[EXERCISE MATERIAL]

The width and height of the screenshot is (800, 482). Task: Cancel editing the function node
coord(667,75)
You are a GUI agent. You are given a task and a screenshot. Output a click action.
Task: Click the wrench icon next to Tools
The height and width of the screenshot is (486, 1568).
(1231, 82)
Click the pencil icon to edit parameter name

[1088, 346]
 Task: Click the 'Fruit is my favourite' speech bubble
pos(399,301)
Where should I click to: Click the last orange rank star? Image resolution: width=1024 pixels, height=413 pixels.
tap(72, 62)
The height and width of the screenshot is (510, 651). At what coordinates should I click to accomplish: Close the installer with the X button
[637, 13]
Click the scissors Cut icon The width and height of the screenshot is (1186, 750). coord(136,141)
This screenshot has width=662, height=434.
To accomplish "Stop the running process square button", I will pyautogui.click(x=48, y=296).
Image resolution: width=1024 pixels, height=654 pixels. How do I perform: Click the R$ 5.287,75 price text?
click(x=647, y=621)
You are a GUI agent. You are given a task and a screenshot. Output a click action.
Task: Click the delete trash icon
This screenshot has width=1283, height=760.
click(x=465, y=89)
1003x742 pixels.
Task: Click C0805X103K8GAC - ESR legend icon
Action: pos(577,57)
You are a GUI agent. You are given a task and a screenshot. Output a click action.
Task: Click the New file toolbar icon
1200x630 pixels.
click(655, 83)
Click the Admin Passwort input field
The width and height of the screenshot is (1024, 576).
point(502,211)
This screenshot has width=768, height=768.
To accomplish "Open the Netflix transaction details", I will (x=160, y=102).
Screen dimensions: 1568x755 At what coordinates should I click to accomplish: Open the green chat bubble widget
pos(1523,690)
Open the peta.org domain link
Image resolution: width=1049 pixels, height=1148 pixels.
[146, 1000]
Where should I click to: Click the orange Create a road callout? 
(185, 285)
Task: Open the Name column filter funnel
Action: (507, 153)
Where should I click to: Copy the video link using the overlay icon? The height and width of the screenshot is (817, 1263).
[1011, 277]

[/EXERCISE MATERIAL]

* **THE PROBLEM**:
Nothing should be left out: repeat all of the data exactly.

* **RESPONSE TO THIS EXERCISE**:
The width and height of the screenshot is (800, 482). Task: Cancel editing the function node
coord(667,75)
You are a GUI agent. You are given a task and a screenshot. Output a click action.
Task: Click the wrench icon next to Tools
The height and width of the screenshot is (486, 1568).
(1231, 82)
Click the pencil icon to edit parameter name

[1088, 346]
 Task: Click the 'Fruit is my favourite' speech bubble
pos(399,301)
Where should I click to: Click the last orange rank star? Image resolution: width=1024 pixels, height=413 pixels.
tap(72, 62)
The height and width of the screenshot is (510, 651). At what coordinates should I click to accomplish: Close the installer with the X button
[637, 13]
Click the scissors Cut icon The width and height of the screenshot is (1186, 750). coord(136,141)
This screenshot has width=662, height=434.
To accomplish "Stop the running process square button", I will pyautogui.click(x=48, y=296).
Image resolution: width=1024 pixels, height=654 pixels. How do I perform: Click the R$ 5.287,75 price text?
click(x=647, y=621)
You are a GUI agent. You are given a task and a screenshot. Output a click action.
Task: Click the delete trash icon
This screenshot has width=1283, height=760.
click(x=465, y=89)
1003x742 pixels.
Task: Click C0805X103K8GAC - ESR legend icon
Action: pos(577,57)
You are a GUI agent. You are given a task and a screenshot. Output a click action.
Task: Click the New file toolbar icon
1200x630 pixels.
click(655, 83)
Click the Admin Passwort input field
The width and height of the screenshot is (1024, 576).
point(502,211)
This screenshot has width=768, height=768.
To accomplish "Open the Netflix transaction details", I will (x=160, y=102).
Screen dimensions: 1568x755 At what coordinates should I click to accomplish: Open the green chat bubble widget
pos(1523,690)
Open the peta.org domain link
Image resolution: width=1049 pixels, height=1148 pixels.
[146, 1000]
Where should I click to: Click the orange Create a road callout? 
(185, 285)
Task: Open the Name column filter funnel
Action: (507, 153)
Where should I click to: Copy the video link using the overlay icon? The height and width of the screenshot is (817, 1263).
[1011, 277]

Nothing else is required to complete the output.